A Ligature for Black Bodies
The 2020 Sexton Prize for Poetry Winner!

June 09, 2020
Thank you to all candidates who entered their poetry into this prize and thank you to our final judge Terese Svoboda for taking the time to dive into the hearts of these poets to give them the time and consideration they deserve. She read ALL the submissions fully and selected the shortlist also.
Our winner receives a prize of 2000 USD and publication in 2020; our runner-up wins 1000 USD and publication within 12 months. Both books will be distributed in the USA by SPD, in Canada by LitDistCo, and in the UK and Ireland by BookSource.

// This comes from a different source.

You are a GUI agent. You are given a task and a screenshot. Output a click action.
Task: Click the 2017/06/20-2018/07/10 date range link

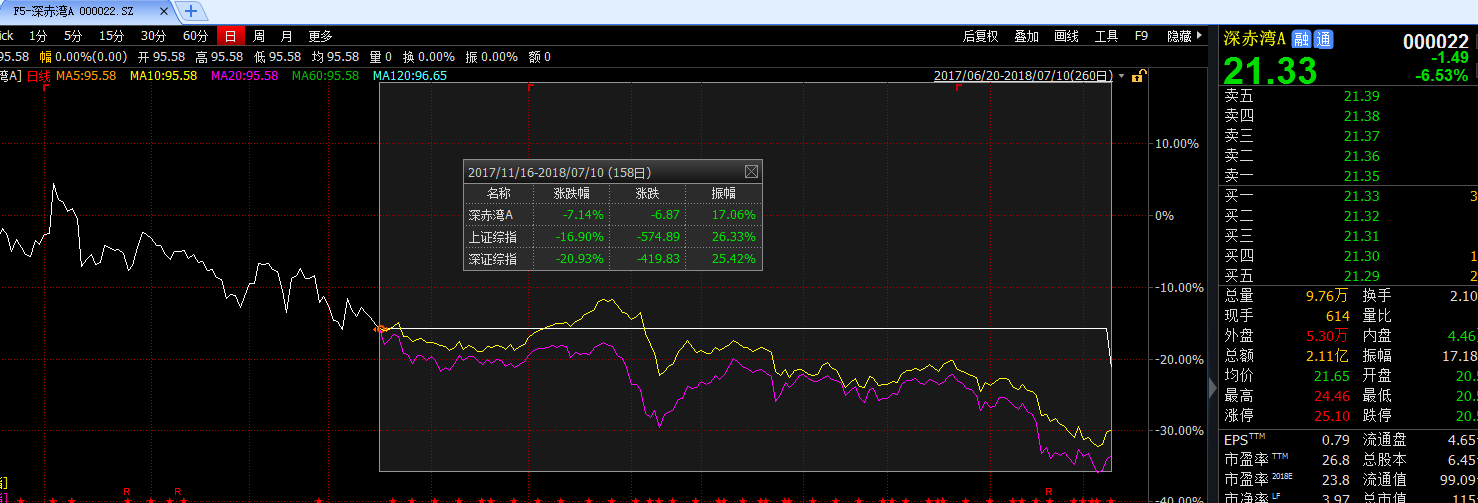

We are so pleased to announce our winner:
Denise Miller - A Ligature For Black Bodies
Denise Miller is a professor, poet and mixed media artist whose poetry has been published in the Offing, African American Review and Blackberry: A Magazine. They were named the 2015 Willow Books Emerging Poet, an AROHO Waves Discussion Fellowship awardee, a finalist for the Barbara Deming Money for Women Fund, and a Hedgebrook Fellow. Their work titled, Core, was released by Willow Books in 2015 and has since been nominated for a 2016 American Book Award and a 2016 Pushcart Prize. Miller has been named a 2016 William Randolph Hearst Fellow at the American Antiquarian Society. Their chapbook, Ligatures was published in 2016 by Rattle Press. Most recently, they have been awarded a 2020 Storyknife Residency and a 2020 Martha's Vineyard Institute of Creative Writing Fellowship. More of their work can be found at www.denisemiller.studio.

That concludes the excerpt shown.